From the start of regeneration residents urged that there be proper coordination with the many Housing Associations brought into the area, because of potential conflicts over who is responsible for the upkeep of different areas. Those conflicts continue.
Then there are the lesser issues - a chairlift broken for years, fire extinguishers not checked for years, broken panes of glass in entry doors which take a year to replace.
In my block, contractors told the Council last year that our flat doors are not fire-safety compliant, yet, despite asking, we have no idea whether the Council intends to do anything about this.
Having persuaded HS2 to build its vent shaft in South Kilburn, Brent doesn’t engage with residents affected by this. Residents in Alpha House got letters from HS2 earlier this year saying HS2 would monitor the block for movement now they are tunnelling further towards Euston. Attempts to get reassurance from Brent around this meet a brick wall.
Residents at the centre of things!? That would explain why residents associations are denied use of communal halls in their buildings for years, why no new blocks have such rooms, why Brent Council talks of residents associations as part of its “team” when it wants anything, but fails to deliver the services it should.
You may have heard of the Kilburn Neighbourhood Plan, endorsed by both Brent and Camden Council. But Brent insisted that South Kilburn could not be included in the plan. This excluded South Kilburn residents from having any say - or vote - in what the plan said about the Kilburn High Road and other areas of Kilburn which concern them as much as those who did have a vote.
The South Kilburn residents panel, consisting entirely of South Kilburn residents, has been established and is hoping to move to a fully elected body addressing the concerns of South Kilburn residents. It has been given a small say in the next phase of regeneration. Yet Brent Council refuses to assist with its running costs, at the same time as announcing it will pay £5,000 compensation to the chair of a body it appoints in Harlesden.
Time and again senior council officers and councillors have visited and told us how concerned they are at the problems of South Kilburn and nothing gets done. Time and again we are told of reorganisation of Council departments and nothing changes.

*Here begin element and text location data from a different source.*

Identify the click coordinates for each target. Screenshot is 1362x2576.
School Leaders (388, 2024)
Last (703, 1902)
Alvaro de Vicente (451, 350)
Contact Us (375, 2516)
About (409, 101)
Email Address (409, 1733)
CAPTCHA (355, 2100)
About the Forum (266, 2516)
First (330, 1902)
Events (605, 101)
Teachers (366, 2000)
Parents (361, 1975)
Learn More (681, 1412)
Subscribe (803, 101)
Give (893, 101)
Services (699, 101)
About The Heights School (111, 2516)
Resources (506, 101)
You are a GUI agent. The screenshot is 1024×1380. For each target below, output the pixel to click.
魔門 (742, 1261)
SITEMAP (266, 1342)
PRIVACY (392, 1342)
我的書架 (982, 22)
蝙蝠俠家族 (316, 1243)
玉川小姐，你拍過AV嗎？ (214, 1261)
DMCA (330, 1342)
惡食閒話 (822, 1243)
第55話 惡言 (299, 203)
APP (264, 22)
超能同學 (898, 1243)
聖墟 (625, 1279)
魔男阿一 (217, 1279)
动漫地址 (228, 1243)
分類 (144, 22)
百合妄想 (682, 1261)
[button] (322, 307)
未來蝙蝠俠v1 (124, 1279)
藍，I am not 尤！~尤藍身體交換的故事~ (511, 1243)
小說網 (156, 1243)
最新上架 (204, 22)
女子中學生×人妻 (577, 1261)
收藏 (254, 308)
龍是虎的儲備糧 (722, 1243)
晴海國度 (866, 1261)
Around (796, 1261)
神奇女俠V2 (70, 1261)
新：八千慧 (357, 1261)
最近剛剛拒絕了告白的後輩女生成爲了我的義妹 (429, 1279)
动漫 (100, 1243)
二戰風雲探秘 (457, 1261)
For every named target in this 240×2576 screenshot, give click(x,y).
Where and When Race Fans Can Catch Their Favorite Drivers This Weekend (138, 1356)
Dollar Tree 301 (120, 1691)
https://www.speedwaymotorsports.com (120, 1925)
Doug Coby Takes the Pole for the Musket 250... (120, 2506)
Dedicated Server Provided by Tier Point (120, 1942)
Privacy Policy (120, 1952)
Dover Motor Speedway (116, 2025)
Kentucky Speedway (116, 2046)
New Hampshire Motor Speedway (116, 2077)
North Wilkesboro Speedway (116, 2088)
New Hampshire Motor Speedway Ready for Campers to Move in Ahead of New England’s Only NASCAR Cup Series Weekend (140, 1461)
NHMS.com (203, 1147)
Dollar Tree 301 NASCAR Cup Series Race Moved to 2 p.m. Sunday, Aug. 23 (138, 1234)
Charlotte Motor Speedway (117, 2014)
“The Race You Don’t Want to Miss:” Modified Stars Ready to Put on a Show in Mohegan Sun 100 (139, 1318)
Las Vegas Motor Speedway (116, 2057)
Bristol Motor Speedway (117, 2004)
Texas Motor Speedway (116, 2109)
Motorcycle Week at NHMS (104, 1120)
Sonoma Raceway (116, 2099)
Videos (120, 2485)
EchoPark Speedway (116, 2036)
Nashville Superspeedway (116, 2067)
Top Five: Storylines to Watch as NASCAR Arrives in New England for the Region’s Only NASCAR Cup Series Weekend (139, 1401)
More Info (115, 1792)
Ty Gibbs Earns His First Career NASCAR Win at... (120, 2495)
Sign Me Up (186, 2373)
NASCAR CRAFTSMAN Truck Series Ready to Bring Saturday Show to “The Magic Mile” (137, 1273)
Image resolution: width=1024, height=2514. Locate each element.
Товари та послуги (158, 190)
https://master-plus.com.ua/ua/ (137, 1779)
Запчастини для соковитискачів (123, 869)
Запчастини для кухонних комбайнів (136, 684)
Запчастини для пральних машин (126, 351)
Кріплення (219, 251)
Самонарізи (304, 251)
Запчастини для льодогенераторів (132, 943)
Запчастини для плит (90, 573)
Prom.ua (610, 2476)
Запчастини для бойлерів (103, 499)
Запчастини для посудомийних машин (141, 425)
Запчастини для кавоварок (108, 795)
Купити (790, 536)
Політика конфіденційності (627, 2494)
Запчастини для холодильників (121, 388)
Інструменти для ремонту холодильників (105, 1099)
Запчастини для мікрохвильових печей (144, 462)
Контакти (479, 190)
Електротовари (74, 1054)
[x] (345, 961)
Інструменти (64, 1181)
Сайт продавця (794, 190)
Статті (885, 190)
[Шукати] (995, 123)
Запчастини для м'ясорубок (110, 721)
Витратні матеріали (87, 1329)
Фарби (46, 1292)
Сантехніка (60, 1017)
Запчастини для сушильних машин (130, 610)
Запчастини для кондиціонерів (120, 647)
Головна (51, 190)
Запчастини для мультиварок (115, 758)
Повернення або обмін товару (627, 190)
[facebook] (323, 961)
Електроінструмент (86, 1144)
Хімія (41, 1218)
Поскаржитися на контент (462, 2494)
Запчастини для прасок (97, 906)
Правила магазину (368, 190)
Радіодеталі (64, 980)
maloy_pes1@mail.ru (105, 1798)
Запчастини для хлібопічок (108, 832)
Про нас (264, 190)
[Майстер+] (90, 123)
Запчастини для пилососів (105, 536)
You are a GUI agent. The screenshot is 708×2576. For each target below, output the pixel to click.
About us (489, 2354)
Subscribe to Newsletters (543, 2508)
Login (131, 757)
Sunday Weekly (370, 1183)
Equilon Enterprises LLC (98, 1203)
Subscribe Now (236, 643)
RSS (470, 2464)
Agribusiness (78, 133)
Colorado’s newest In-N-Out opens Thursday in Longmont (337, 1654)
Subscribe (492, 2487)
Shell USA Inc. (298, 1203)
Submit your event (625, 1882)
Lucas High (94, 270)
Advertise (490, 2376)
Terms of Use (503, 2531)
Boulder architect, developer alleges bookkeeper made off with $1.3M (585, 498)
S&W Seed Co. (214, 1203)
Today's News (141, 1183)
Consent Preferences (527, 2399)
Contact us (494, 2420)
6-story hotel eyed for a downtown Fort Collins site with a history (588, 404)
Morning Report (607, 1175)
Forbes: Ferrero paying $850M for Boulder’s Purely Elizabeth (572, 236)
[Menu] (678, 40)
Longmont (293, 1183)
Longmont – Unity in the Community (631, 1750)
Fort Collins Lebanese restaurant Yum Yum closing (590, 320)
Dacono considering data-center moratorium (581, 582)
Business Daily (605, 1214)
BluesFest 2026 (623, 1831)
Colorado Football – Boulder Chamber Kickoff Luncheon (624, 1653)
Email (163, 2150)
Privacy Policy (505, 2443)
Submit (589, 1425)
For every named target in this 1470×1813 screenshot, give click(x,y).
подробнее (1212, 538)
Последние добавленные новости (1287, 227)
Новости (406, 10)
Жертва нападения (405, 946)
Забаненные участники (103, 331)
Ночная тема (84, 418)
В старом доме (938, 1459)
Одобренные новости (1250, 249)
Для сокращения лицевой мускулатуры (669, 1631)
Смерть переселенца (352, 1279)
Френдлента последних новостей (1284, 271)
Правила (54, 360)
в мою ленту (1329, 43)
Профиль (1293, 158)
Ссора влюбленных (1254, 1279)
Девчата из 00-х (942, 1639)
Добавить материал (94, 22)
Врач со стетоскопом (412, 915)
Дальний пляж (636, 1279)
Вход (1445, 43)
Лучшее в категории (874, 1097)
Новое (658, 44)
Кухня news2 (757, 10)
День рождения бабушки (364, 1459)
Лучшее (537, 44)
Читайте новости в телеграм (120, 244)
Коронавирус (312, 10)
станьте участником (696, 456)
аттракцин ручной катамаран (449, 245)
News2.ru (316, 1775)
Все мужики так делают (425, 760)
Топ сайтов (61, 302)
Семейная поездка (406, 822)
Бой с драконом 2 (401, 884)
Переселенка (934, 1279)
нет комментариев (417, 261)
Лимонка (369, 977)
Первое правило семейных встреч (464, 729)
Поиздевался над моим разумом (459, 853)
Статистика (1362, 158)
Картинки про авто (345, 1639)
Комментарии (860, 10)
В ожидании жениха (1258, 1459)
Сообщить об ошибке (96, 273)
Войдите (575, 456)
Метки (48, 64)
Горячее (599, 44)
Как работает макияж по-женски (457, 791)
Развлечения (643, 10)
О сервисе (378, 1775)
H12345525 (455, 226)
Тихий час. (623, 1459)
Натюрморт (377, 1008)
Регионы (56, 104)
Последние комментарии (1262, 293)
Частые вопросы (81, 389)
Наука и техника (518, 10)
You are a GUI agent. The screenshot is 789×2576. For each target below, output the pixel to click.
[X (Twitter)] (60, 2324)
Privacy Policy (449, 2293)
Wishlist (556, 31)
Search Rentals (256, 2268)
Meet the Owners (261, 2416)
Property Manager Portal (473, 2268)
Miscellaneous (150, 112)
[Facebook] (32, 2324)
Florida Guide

Residents themselves fill the space with no support from Council at all, such as the Carnivale last weekend, attended by 600 people with zero assistance from Council.
On Friday a Council officer organised contractors to deal with several issues around our part of South Kilburn which have been outstanding for years. The catch? The officer said they had been taken off dealing with estates but was dealing with these issues off their own bat because they were so embarrassed at repeatedly putting in work orders and nothing happening.